> [What you need to do]
Where in the records does the word "name" occur? Copy each line in which it does.

Start of Block

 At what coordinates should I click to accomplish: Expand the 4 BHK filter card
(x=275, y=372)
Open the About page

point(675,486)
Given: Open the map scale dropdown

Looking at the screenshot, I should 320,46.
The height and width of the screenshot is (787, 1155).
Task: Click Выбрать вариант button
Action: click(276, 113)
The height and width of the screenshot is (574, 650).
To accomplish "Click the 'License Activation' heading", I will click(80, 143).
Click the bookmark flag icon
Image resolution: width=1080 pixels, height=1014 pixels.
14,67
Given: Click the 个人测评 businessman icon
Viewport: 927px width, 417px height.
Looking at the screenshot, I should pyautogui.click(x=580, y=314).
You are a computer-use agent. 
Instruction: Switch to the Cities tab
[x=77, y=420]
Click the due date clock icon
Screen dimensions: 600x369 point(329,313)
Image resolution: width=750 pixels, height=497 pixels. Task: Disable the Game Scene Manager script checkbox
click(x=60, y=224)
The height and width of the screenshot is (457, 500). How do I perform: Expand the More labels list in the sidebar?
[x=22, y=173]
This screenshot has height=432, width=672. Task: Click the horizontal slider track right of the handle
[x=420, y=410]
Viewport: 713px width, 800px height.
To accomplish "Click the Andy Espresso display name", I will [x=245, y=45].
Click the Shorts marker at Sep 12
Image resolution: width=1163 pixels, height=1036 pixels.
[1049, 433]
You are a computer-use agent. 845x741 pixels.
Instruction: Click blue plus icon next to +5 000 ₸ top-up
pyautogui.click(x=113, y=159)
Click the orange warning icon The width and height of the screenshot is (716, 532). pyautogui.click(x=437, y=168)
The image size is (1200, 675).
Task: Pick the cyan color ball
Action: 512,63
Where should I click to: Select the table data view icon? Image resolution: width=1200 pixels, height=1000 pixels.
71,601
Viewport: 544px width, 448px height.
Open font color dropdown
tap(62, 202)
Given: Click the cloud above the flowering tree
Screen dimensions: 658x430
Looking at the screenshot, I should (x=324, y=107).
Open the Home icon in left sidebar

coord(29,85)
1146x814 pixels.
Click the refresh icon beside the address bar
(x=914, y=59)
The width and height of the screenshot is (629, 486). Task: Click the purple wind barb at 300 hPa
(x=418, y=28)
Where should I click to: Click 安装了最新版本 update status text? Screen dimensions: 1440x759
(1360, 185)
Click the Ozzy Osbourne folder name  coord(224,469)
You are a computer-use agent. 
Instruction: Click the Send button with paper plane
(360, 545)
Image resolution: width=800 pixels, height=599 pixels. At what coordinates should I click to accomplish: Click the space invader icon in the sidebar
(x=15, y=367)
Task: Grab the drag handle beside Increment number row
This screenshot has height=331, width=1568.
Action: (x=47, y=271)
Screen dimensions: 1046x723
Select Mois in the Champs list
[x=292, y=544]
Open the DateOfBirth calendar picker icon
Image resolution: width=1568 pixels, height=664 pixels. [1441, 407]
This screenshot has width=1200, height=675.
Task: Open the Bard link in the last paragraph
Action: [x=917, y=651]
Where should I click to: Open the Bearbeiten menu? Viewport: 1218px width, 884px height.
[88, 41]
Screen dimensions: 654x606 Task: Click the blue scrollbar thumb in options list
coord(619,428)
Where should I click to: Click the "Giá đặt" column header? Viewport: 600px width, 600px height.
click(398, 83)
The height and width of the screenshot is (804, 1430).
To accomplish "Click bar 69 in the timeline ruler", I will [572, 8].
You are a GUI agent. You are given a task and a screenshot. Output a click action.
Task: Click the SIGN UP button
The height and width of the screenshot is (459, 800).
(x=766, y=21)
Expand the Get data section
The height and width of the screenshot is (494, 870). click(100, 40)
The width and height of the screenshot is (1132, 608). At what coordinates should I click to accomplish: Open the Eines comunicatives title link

End of Block

> [Reply]
To accomplish "Click the Andy Espresso display name", I will [x=245, y=45].
Click the Ozzy Osbourne folder name  coord(224,469)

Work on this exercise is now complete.